• A friendly and periodic reminder of the rules we use for fostering high SNR and quality conversation and interaction at Stormtrack: Forum rules

    P.S. - Nothing specific happened to prompt this message! No one is in trouble, there are no flame wars in effect, nor any inappropriate conversation ongoing. This is being posted sitewide as a casual refresher.

Discussing CFS dashboard verification/usefulness

This topic came up in another thread and rather than go off on too much of a tangent there, I felt it would be a good idea for us to collectively share thoughts on the CFS dashboard here.

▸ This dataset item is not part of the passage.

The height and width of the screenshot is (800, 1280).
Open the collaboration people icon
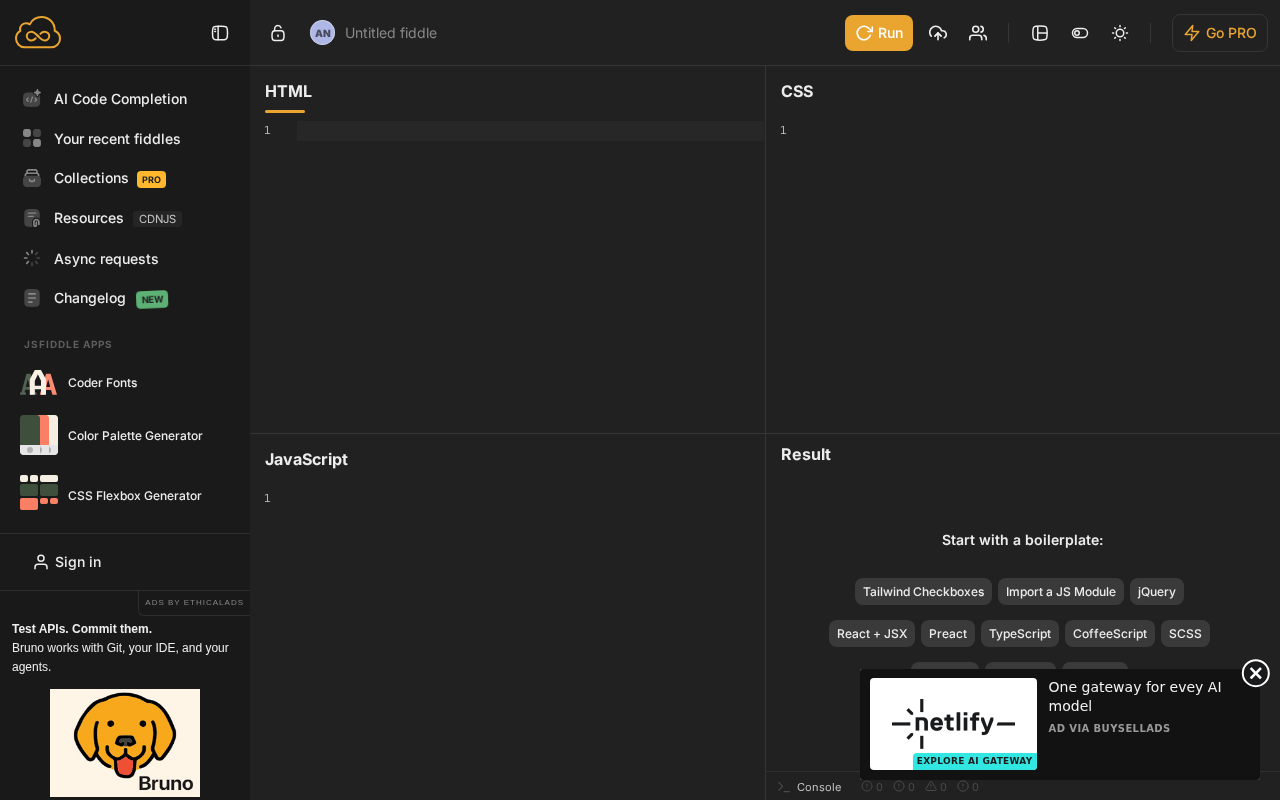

*This is a subjective analysis that is open for debate*


Since the CFS severe weather guidance dashboard is designed to show large areas of SCP/supercell composite parameter (theoretical supercell potential), I decided that I would look at days that featured substantial large hail/tornado reports in the U.S. I used a threshold of days with at least 10 tornado reports and/or at least 50 reports of hail. While not perfect, this should help weed out most of the mesoscale accidents or otherwise localized events. Afterall, the dashboard is used to show broad potential events. When I talk about active periods, I will assume that most of the days within that period met the 10 tor or 50 hail criteria. Since this criteria is subjective, I understand that others may have better ways of assessing the CFS dashboard. If so, please share them here! I also used "eyeballing" for verification, assuming that plots with solid blue color refer to quiet periods, while warmer colors and/or any colors with Xs refer to active periods. Days that met the threshold of either 10+ tornado reports or 50+ hail reports are highlighted in red in the graphics below.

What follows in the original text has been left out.